Producing coffee is not a simple task and many farmers will tell you that throughout the process it can feel like there are more opportunities for things to go wrong, than right.  The volatility of the C-price has only exaggerated the obstacles coffee producers already face. The C-price, the Coffee C contract, is the world benchmark for Arabica coffee and in 2018 was routinely less than $1/lb USD.  The workshop aimed to establish resiliency amidst the myriad of challenges through storytelling and honed in on the understanding of the cost of production. Foundation to this workshop is the belief that by helping producers understand their numbers and narrative, they can own their side of the transaction.

You might be wonder, “why women?”.  As you might recall, the impetus for this workshop is the pricing crisis affecting specialty coffee.  Currently, women perform a majority of the field work, harvesting, and sorting in the cultivation of coffee; however, they are underrepresented in transporting, exporting, and ownership of coffee farms. Therefore, these market challenges are amplified for women farmers.

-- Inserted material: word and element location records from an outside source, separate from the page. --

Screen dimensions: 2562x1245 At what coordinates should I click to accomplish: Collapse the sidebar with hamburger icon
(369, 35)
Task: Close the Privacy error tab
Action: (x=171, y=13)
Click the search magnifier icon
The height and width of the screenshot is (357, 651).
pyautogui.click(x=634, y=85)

Though held in Guatemala City, Guatemala, this workshop attracted the attention of coffee producers from different regions throughout the region. From the frigid highlands of Quetzaltenango to the warm, rolling hills of Esquipulas, farmers traveled from near and far to participate in this three-day workshop.  Each woman producer was matched with a student pair of which they began communicating and working with prior to the workshop. After weeks of gathering financial records and discussing administrative details, when the student team finally arrived in-country, they were more than eager to meet the women they would be working with.   Over tostadas, the student-producer pairs continued to foster relationships, slowly beginning to understand why the other was invested in the theme of storytelling and cost of production.

women coffee mdp

The next 2.5 days would be jam-packed full of conversations, activities, working groups, and - of course -  coffee. The first day was centered around storytelling as a way to recognize the contributions of women and their investments in farming as important and uplifting.  The following day was spent thinking about the cost of production and the sustainability of the coffee sector. Most, if not all producers, want to be proud of the farm business that they have devoted themselves to and ultimately want to leave this legacy to their children.  As the burden of the decreasing margins is unduly placed on countries of origin, many young peoples are opting out of the industry in the search of a more stable career. As such, more and more farms will struggle to find the next generation to take over.  To ensure that young peoples can stay in the coffee business, it is imperative that the business can meet its financial goals.  

The final day, facilitators positioned participants coffee in the historical and present pricing context utilizing the Specialty Coffee Transaction Guide, a pilot project comprised of anonymized data from data donors – roasters, importers, exporters, and others – who provide detailed contract data covering specialty coffee transactions from recent harvests.  By understanding what producers of similar locality, size, and quality have received for their coffee, producers can begin to look beyond commodity reference prices and decide how they will approach the upcoming 2019 harvest season.


While the future of coffee is uncertain, one thing isn’t; el futuro es feminino.